The Concept of Statistical Power
When you undertake a true experiment, you often make a random selection of potential subjects from a population that interests you, and assign them at random to one of two or more groups. Often, those groups might be a treatment group and a control group, or they might be two or more treatment groups and a control group.
When sampling error in establishing your groups causes you to conclude that your treatments have a reliable, replicable effect on the population when in fact they don't, it's called "Type I error." You can quantify the probability of making a Type I error, and that probability is often called "statistical significance" or alpha (symbolized as α).
There's another sort of error, conceptually similar to Type I error.
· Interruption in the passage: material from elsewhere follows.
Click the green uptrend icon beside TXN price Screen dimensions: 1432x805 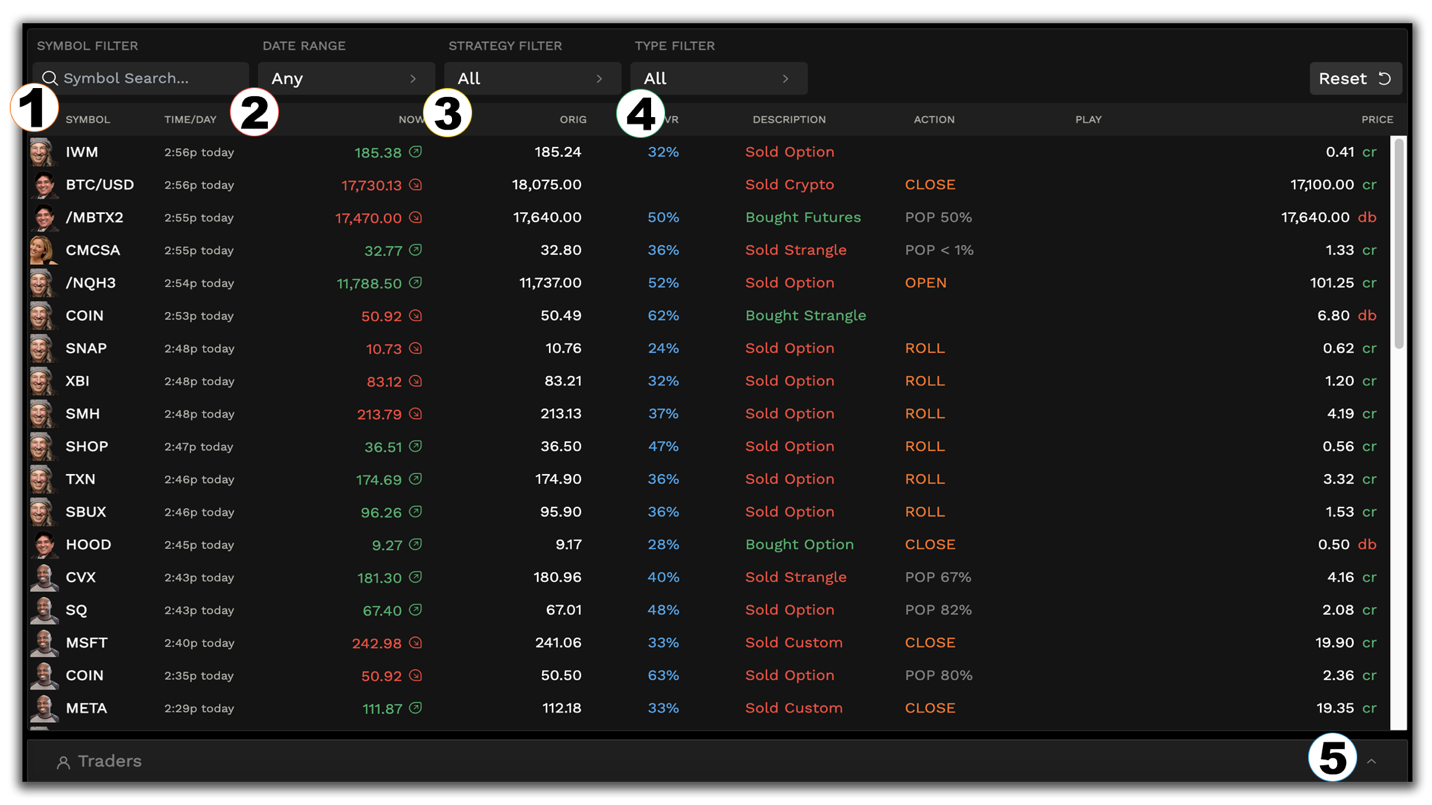[x=417, y=479]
It is the error that you make when your experimental results lead you to conclude that your treatments will have no effect if applied to the population, when in fact they would. You can also quantify this "Type II" error and determine the probability that it will occur. That probability is often called beta and symbolized as β. The probability of not making a Type II error, 1 - β, is called statistical power.
You are reading the first in a series of four articles that discuss statistical power, and how to quantify and visualize it using Microsoft Excel. I suggest that you read this paper first. Then, if you wish, continue (in order) with The Statistical Power of t-Tests, The Noncentrality Parameter in the F Distribution, and Calculating the Power of the F Test.
Controlling the Risk
The probability of both a Type I and a Type II error is determined by several factors, including the size of the samples you take, the size of the differences between the group means, and the size of the standard deviation of the outcome measure.
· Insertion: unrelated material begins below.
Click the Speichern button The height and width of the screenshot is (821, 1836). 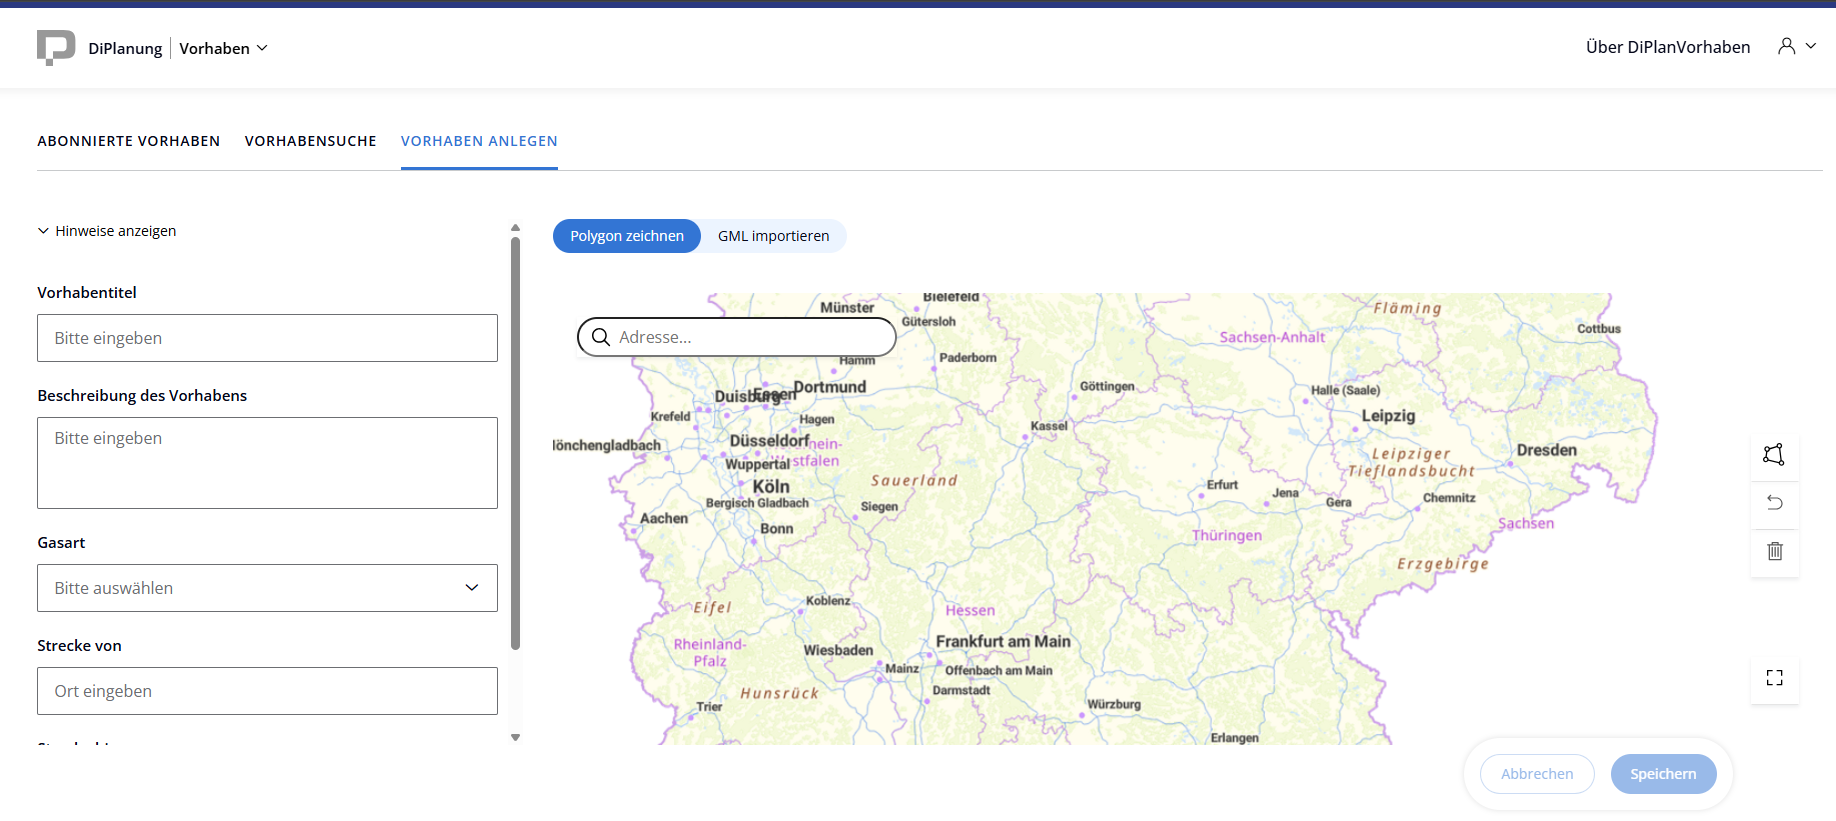pos(1663,774)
With that information in hand, you can use Excel to calculate the probability of not making a Type II error. That probability is called statistical power and is equal to 1 – β. It refers to the sensitivity of your statistical test: its ability to detect a true, replicable difference between a treatment group and a comparison group. If your statistical test won't do that, you will make a Type II error, with probability β. The smaller that you can make β, the greater you can make 1 – β, and the greater your test's statistical power.
Statistical power—or simply power—is a matter of great concern when you're designing experiments, for a variety of reasons. Two of the most important factors that determine power are described next.
Directional and Nondirectional Hypotheses
The type of alternative hypothesis you choose affects power. You might choose a nondirectional hypothesis (for example, "We hypothesize that our treatment group will have a different mean than our control group."). Or you might choose a directional hypothesis (for example, "We hypothesize that our treatment group will have a higher mean than our control group.")
Your choice of a nondirectional instead of a directional hypothesis can easily change your experiment's statistical power from, say, 80% to 40%. You would go from recognizing real treatment effects in 80% of repeated experiments to recognizing them 40% of the time.
Changing the Sample Size
The size of the sample you take also affects power. There will usually be an optimum sample size for a desired level of power. An analysis of the power of a statistical test can tell you when you have chosen too small a sample (so, your statistical power might be only 20% and you would miss too many real treatment effects).
Equally important, it can tell you when you are about to select too large a sample. It may be that you are planning on 50 subjects per group, and that would get you to 90% power. A power analysis could show that you would have 85% power if you cut the sample size in half and used only 25 subjects per group. You might easily decide that the larger group sizes would waste resources when the gain in statistical power is only 5%.